Michael Faraday made discoveries in the field of electricity and magnetism which led to magnetic deflection of streams of electrons (old style TV picture tubes and computer monitors), electric motors, generators, and transformers. Surely we would be in a different world without these? Maxwell gets (and deserves) the credit for systematizing these facts and others in a coherent theory, but the discoveries came first, and Faraday made many of them. Faraday also did wonderful work in chemistry, but that's another post.

By Robert E. Harris (not verified) on 29 Aug 2007 #permalink

The movie is "Forbidden Planet".

By Susan Silberstein (not verified) on 29 Aug 2007 #permalink

Damn! I guess I don't know the classics as well as I should.

Wait for that to be the next Hollywood remake.

Re: #3

we have to be able to sing "Michael Rennie was ill the day The Earth Stood Still".

I guess nobody caught the quote. We geeks seemto be far more into SF than musical films/theater but I'm an exception and I know it's from one of my favorites: Rocky Horror Show/Rocky Horror Picture Show.
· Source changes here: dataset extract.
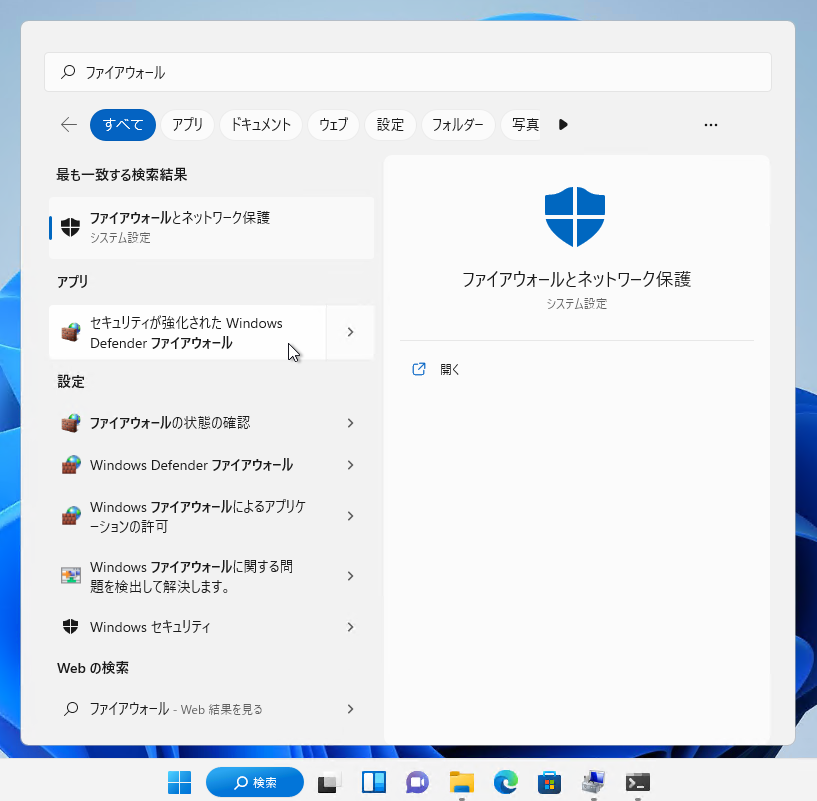Image resolution: width=817 pixels, height=801 pixels.
Task: Select the ドキュメント filter tab
Action: (260, 125)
The phrase "Keanu Reeves was ill the day The Earth Stood Still" breaks the metric from "Science Fiction/Double Feature".

Ribozyme wrote:

"I guess nobody caught the quote. We geeks seem to be far more into SF than musical films/theater but I'm an exception and I know it's from one of my favorites: Rocky Horror Show/Rocky Horror Picture Show. The phrase "Keanu Reeves was ill the day The Earth Stood Still" breaks the metric from "Science Fiction/Double Feature"."
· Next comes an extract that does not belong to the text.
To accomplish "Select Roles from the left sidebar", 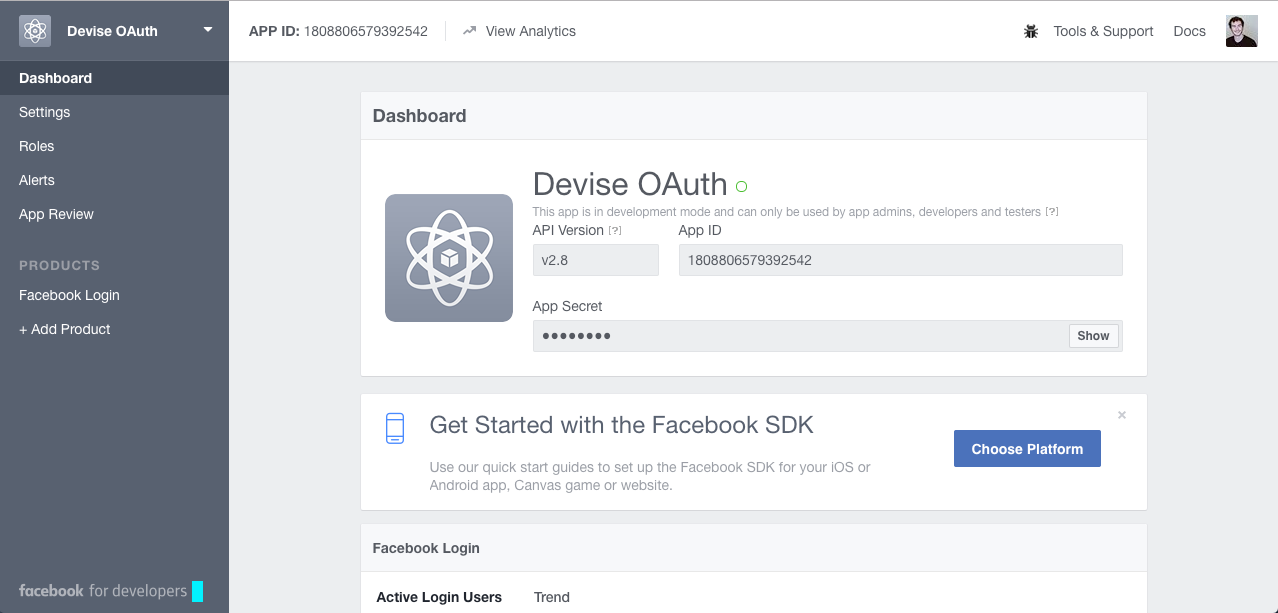I will point(36,146).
Jinkies, it was the first thing I thought of, but you could fix it a little by making it, "Well, Keanu was ill the day the Earth stood still..." and it would still scan okay. Besides, nobody's going to wonder who "Keanu" was; my gosh, who else IS there?

As for Turing, I very much enjoyed Alan Hodges' biography, which to my mind captured a great deal of the emotional agony Turing labored under.

Finally, I wonder if we might one day recognize the impact of Garrett Hardin, perhaps solely on the basis of the "tragedy of the commons" concept he so lucidly described. Of course he was over the top about some things, but the increasingly obvious relevance of his "commons" analysis is inescapable.

By Josh Hayes (not verified) on 31 Aug 2007 #permalink

Maybe because it's late here and I'm irritable, but I'm a bit tired of lists of "great men" who did some clever thinking. Not that I want to take anything away from their accomplishments. It's just that it pulls the focus away from what's important toward what an individual happened to accomplish.

For example, who gets credit for the science of ecology or ecological economics? Or the recognition of anthropogenetic global warming or limits to growth? Then there is the work done in sustainable agriculture and sustainability in general. With concerns of today in mind, seems to me that even a paritial contribution to fields like these should count more toward a list of greatest hits than shining the light on the amazing individual feats of great men.

Perhaps after getting some sleep I can play along more in the spirit of John's post.